We’ve had a rollercoaster of a week, starting with the fickle weather. One minute excessive heat warnings had us sweating our socks off, but then we needed those socks to keep our feet warm with temps in the low 50s overnight. Some mornings were too cool and damp to get an early start, while other were so hot and windy we couldn’t get to the field fast enough. Just as we started to get our hopes up for a really big week, we experienced a major break down.
A low fuel pressure warning on my machine began to intermittently appear, so I placed a phone call to the factory Harvest Support team. While I was on the phone troubleshooting, the engine died and would not restart. After a few hours of inspecting the fuel system it became clear we were going to need an in-field service call to find the problem. Of course rain showers off in the distance were concerning since I had wheat still in the tank. The stress level went up as the raindrops came down and I can confirm it is possible to manually fold by hand the power grain tank covers without the engine running—but it’s not much fun.

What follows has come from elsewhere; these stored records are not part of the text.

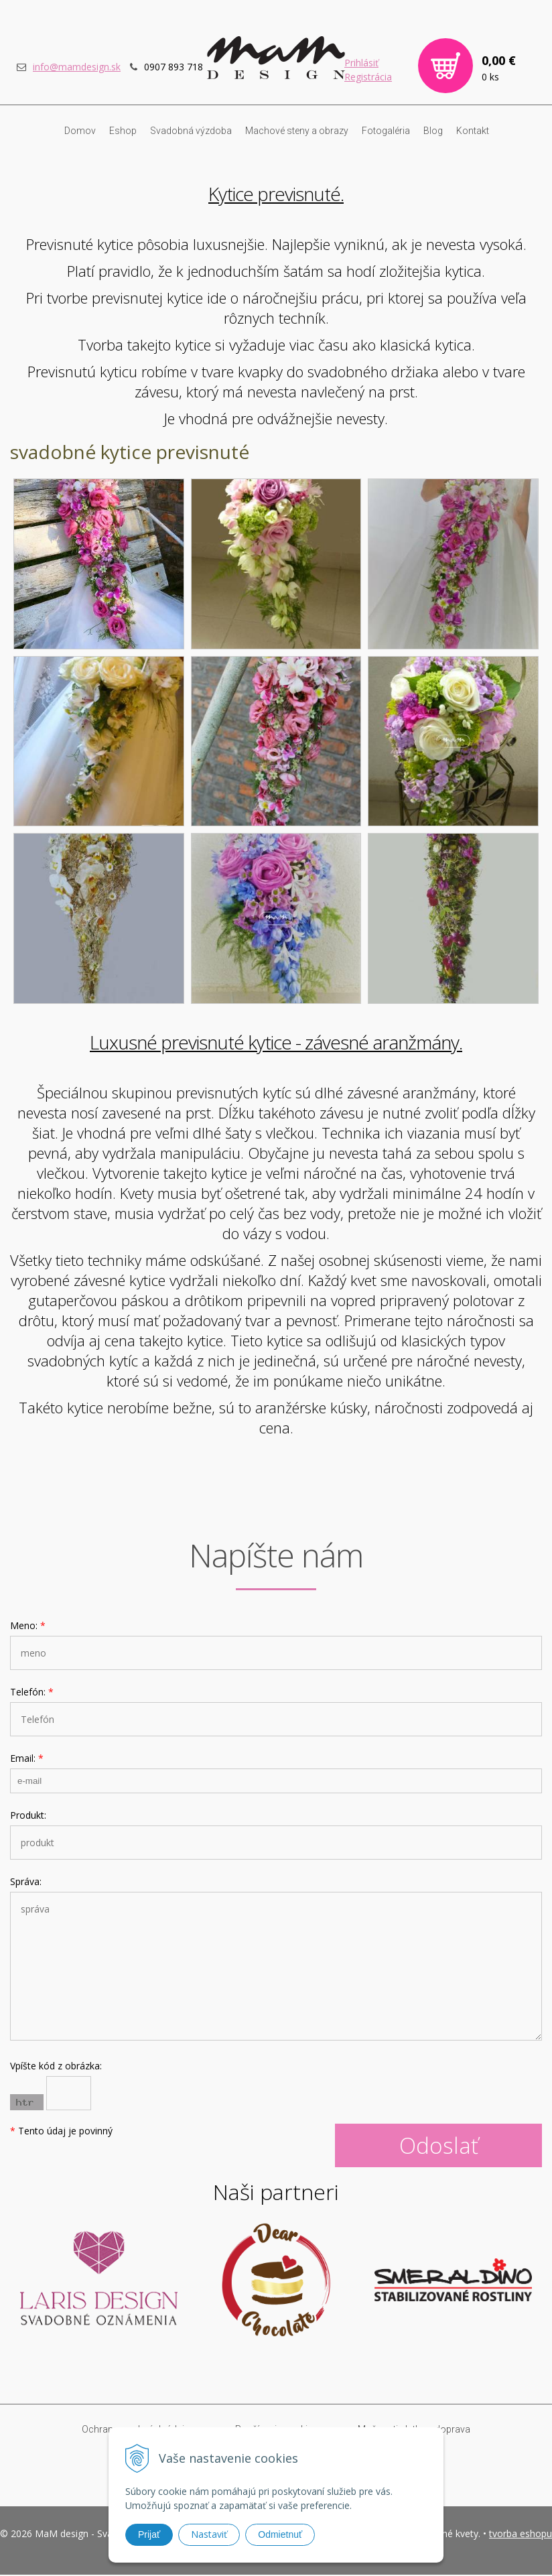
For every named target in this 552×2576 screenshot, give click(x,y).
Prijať (149, 2534)
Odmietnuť (280, 2534)
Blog (433, 132)
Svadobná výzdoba (191, 132)
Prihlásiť (361, 64)
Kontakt (472, 132)
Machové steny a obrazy (296, 132)
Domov (80, 132)
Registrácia (368, 78)
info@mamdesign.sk (77, 68)
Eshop (123, 132)
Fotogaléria (386, 132)
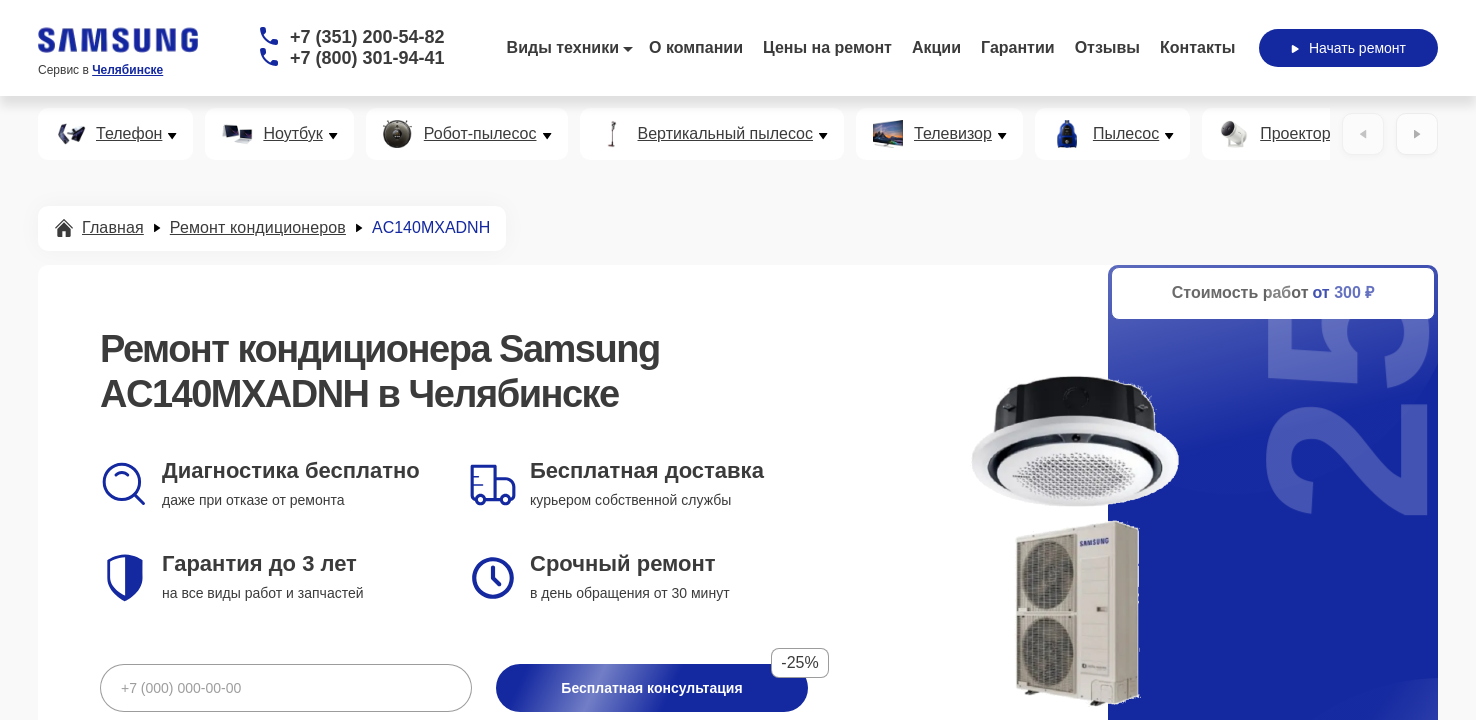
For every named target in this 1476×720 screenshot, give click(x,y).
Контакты (1197, 47)
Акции (936, 47)
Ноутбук (292, 134)
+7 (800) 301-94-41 (367, 58)
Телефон (129, 134)
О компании (696, 47)
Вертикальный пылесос (726, 134)
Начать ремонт (1348, 48)
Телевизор (953, 134)
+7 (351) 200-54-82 (367, 37)
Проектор (1295, 134)
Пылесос (1126, 134)
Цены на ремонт (827, 47)
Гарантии (1018, 47)
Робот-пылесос (480, 134)
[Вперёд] (1417, 134)
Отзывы (1107, 47)
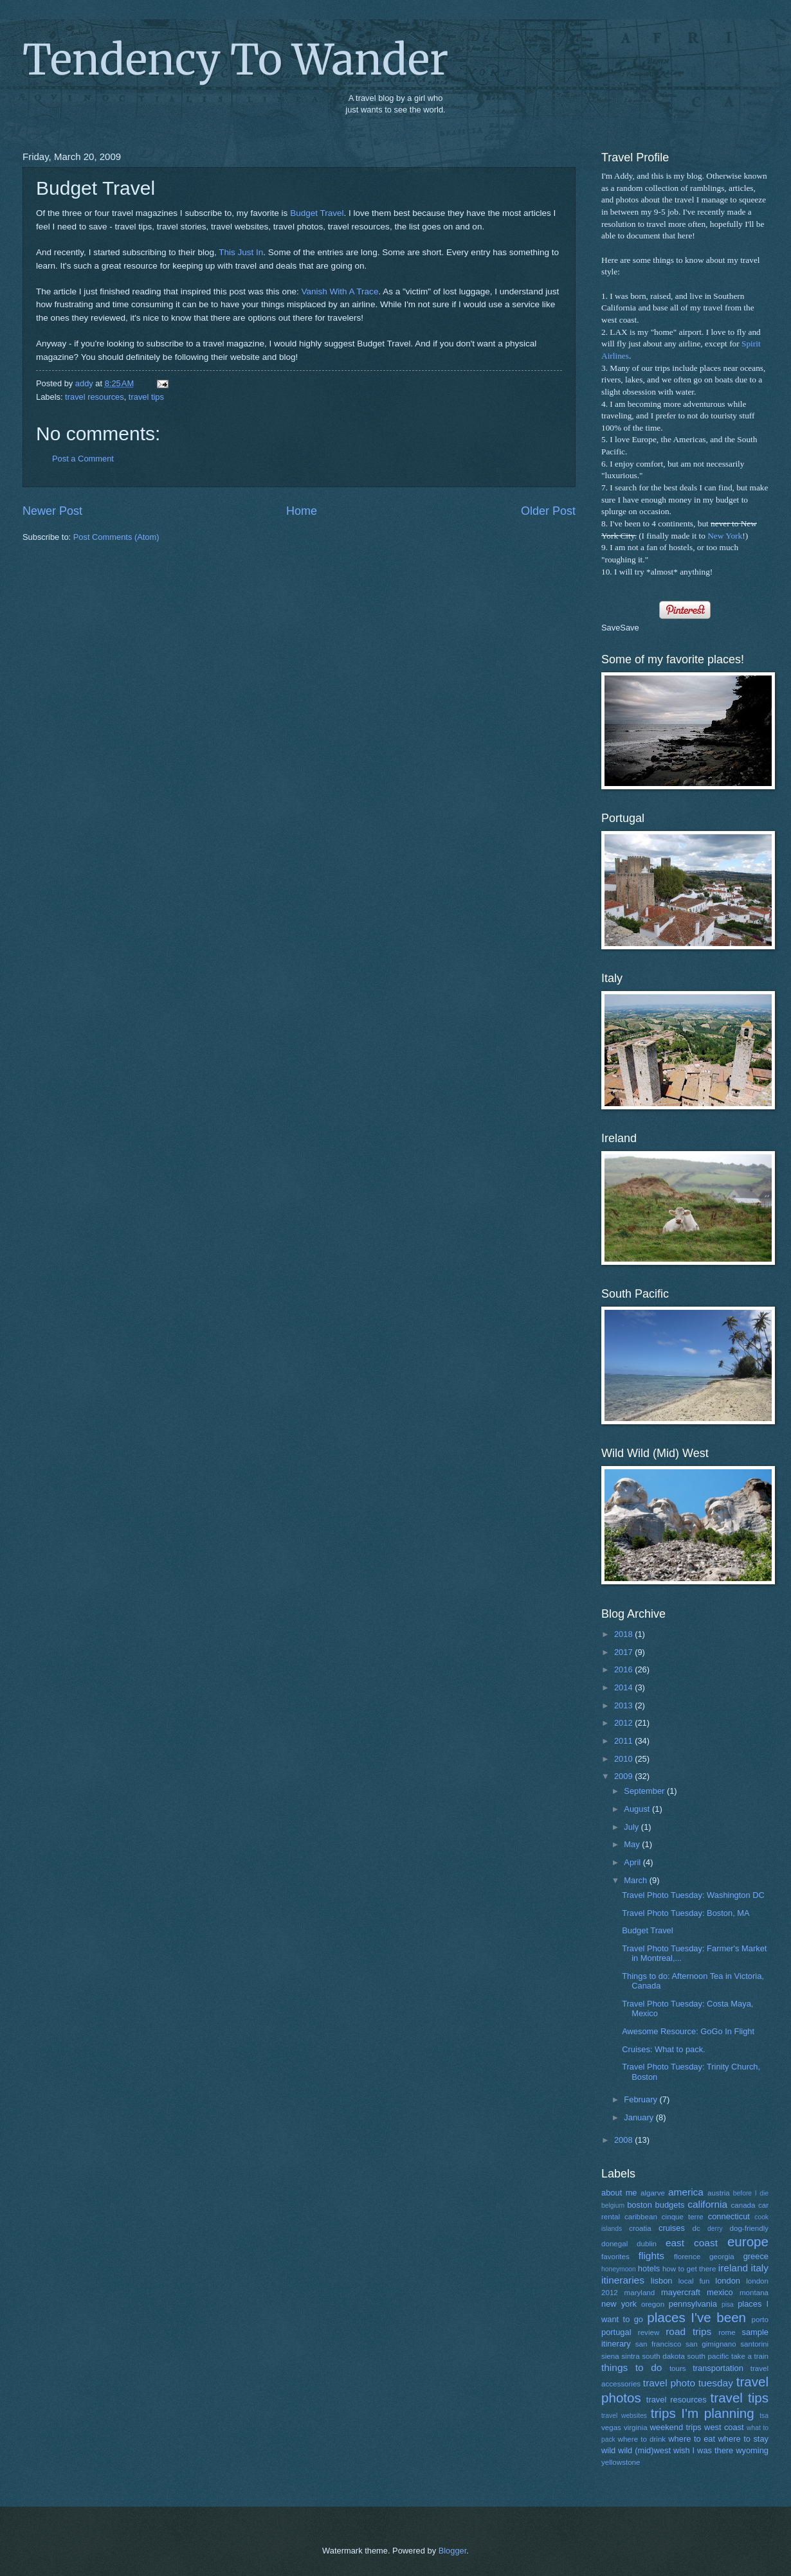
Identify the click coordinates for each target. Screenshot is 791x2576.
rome (726, 2332)
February (641, 2099)
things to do (631, 2367)
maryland (639, 2292)
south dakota (663, 2356)
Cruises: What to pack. (663, 2049)
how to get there (689, 2269)
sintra (630, 2356)
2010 (624, 1759)
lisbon (662, 2280)
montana (754, 2292)
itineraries (622, 2280)
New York (724, 536)
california (707, 2204)
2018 (624, 1634)
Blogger (453, 2550)
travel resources (94, 397)
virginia (636, 2427)
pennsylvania (693, 2304)
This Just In (241, 252)
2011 (624, 1741)
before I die (750, 2193)
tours (677, 2368)
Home (301, 511)
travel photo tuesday (688, 2382)
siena (610, 2356)
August (638, 1809)
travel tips (146, 397)
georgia (721, 2256)
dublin (647, 2244)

Being broke down during a rain delay seemed like the best possible scenario, but the repair did not go smoothly. A technician determined the high pressure fuel pump suffered catastrophic failure. After copious phone calls, I located a pump near by. Just as we got our hopes up for a quick repair the news came that another piece had been accidentally damaged during the failed pump’s removal. It would take two additional days to receive that part and the crew felt pretty defeated after being so close to quick fix.
With my machine down, David pushed extra hard to cover as many acres as possible. You can imagine the sickening feeling we all felt when his machine began to act up, the computer randomly shutting down certain functions. Somehow we managed to stumble across a poor connection with a critical electronic diode, and with some good old farmer ingenuity we came up with a temporary workaround … wiggle the wire till everything works again, then zip tie it in place and wrap it with electrical tape. Crisis averted.
Of course the week wouldn’t have been complete without a flat tire on Cameron’s truck, a rock breaking the pickup windshield , and some cold showers caused by a water heater on the fritz. Eventually our fuel pump repair was completed and both machines are back running side by side. Mama said there would be days—or weeks—like this. Let’s just hope there’s not many more any time soon.